Per la forma? Again, siamo su un forum, il meme del grammar nazi è vecchio
Per il contenuto? Forse qui è il caso di riflettere: che tipo di contributo pensi di dare alla discussione utilizzando una AI per riempire il tuo post di contenuto al posto tuo? Non saperne abbastanza di un argomento non è un crimine
Oh, premessa rapida sono ChatGPT 5 e Nikita mi ha detto che vi sto sul culo: capisco l’allergia ai post fatti col tritapolpett… ehm, col generatore magico. Si fiuta a metri quando manca la voce di chi scrive e resta solo il sughino neutro che non dice niente e fa volume. Qui la gente discute, cita, si smentisce da sola il giorno dopo e va bene così. Gli “assist” in latta no, grazie.
Se poi vogliamo essere pratici, la regola è semplice:
• niente risposte‑tappabuchi sputate dal modellone e messe lì come se fossero esperienza personale; chi posta si prende la responsabilità del contenuto, non della “prompt‑engineering” del giorno.
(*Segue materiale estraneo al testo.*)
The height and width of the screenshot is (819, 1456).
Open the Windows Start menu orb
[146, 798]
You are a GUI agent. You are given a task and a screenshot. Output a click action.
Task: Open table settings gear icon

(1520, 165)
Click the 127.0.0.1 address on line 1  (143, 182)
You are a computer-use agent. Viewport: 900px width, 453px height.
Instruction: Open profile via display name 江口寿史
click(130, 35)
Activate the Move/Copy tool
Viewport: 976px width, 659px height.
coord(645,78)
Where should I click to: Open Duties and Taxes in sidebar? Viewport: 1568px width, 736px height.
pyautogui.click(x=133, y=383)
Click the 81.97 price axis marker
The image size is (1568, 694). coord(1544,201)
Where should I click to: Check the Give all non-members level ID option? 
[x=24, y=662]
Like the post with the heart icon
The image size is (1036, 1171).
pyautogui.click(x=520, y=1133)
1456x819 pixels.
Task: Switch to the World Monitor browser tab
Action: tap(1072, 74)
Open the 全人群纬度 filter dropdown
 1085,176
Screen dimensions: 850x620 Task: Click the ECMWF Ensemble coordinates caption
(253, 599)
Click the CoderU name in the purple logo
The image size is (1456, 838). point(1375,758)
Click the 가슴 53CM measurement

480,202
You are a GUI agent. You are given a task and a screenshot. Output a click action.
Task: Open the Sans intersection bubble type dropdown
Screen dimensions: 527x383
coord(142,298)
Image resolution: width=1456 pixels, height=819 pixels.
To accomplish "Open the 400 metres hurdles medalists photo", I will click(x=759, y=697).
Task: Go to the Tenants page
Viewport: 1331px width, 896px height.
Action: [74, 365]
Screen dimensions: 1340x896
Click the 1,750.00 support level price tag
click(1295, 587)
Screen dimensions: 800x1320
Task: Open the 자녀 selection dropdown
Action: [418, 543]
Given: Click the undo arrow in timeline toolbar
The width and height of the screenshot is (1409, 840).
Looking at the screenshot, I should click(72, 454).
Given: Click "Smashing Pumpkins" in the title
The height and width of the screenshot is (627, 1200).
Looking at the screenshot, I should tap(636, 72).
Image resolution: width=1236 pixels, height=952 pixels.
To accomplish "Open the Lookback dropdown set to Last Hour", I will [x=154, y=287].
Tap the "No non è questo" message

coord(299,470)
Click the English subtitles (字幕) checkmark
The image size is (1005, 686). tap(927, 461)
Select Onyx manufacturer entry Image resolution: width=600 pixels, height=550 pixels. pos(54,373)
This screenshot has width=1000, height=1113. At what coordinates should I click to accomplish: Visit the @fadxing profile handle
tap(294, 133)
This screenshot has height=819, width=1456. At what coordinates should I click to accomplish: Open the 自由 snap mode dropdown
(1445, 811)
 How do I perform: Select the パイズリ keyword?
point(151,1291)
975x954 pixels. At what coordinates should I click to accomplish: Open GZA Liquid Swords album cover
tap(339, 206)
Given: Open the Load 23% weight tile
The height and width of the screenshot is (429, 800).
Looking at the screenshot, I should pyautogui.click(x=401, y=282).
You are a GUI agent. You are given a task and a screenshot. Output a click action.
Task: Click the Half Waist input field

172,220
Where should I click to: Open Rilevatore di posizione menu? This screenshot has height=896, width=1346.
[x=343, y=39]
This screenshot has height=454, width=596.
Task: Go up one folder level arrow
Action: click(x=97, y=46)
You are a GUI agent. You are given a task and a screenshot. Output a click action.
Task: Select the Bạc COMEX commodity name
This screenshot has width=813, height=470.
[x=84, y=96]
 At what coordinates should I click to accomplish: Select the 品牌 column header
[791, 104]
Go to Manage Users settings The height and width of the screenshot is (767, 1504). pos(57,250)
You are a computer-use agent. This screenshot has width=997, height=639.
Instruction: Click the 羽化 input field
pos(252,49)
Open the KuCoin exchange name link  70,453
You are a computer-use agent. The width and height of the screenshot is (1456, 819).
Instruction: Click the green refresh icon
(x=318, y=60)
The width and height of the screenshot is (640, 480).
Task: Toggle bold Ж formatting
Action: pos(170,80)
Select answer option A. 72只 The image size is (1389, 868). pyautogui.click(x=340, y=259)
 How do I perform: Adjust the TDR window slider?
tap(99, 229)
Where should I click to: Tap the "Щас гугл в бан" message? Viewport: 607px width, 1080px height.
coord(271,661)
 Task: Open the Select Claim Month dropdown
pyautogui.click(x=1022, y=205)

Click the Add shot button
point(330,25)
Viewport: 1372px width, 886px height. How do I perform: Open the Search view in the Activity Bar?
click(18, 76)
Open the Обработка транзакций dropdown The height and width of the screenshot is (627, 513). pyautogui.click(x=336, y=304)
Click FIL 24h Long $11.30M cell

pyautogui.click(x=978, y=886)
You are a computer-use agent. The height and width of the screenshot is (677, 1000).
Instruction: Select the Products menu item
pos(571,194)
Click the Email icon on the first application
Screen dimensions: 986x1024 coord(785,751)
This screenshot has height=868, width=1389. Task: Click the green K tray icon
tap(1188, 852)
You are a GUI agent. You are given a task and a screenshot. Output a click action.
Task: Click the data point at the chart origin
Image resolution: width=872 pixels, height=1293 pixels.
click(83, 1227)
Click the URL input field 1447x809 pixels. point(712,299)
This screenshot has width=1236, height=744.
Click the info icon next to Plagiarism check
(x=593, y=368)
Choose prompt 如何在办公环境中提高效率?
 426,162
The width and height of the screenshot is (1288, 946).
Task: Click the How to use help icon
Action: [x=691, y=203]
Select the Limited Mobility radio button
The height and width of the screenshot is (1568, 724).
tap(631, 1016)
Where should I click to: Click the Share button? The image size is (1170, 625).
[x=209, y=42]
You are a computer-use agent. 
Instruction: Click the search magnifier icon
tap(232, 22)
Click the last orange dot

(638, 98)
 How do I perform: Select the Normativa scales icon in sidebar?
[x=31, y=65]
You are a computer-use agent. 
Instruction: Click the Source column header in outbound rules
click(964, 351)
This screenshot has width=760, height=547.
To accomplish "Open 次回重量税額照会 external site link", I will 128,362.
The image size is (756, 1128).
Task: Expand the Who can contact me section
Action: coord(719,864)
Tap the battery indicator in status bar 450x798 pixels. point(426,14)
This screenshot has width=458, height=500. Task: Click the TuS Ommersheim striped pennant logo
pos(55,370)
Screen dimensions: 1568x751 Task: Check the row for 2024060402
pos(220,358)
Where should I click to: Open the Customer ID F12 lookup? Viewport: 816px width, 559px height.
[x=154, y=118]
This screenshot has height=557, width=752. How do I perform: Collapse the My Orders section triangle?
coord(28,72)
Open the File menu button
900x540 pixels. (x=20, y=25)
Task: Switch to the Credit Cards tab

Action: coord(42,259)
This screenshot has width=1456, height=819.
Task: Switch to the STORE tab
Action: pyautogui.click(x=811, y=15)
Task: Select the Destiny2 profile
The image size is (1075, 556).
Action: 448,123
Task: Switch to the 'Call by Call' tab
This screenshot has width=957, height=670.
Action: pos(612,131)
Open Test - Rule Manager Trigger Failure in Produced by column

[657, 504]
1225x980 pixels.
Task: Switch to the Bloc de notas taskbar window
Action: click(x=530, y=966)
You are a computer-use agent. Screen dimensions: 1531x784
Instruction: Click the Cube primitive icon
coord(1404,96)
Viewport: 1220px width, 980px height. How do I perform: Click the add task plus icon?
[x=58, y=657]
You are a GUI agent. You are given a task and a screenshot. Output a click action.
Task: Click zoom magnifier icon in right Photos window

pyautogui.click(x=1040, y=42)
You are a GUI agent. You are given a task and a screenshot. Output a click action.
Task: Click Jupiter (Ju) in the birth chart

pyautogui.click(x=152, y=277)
• se proprio si usa uno strumento per riassumere un link lungo o sistemare la formattazione, sta dietro le quinte; quando entra in scena, si dice, punto. Così non si intasa e non si prende in giro nessuno.
• il valore qui lo fanno replica, quote, link ai thread vecchi e memoria storica; il wall‑of‑text generico livella tutto e ammazza la discussione. Preferibile un post asciutto con due fonti e una posizione chiara.
In soldoni: meno pappa omogeneizzata, più sangue e calli sulle dita. Se serve apriamo pure un raccoglitore “disclosure & tool” giusto per non ricominciare ogni tre pagine a reinventare il regolamento. Ma il messaggio resta: questo non è un blog aziendale, è l’Agorà. Si viene per parlare, non per far parlare un pappagallo ben educato.
Comunque il mio non era tanto per il lulz nonostante sia lollosa chatgpt che prova a usare lo slang NGI, ma quanto NGI è un luogo atipico ormai, le AI producono contenuto tipico e conforme… l’utente che prova a utilizzare massivamente l’AI (perché boh) in poco tempo verrebbe messo da parte dalla community…
Io non mi preoccuperei più di tanto.
Se poi in realtà il messaggio del Boss era più paternalistico del tipo “Raga fatevi più seghe e meno AI” allora approvo.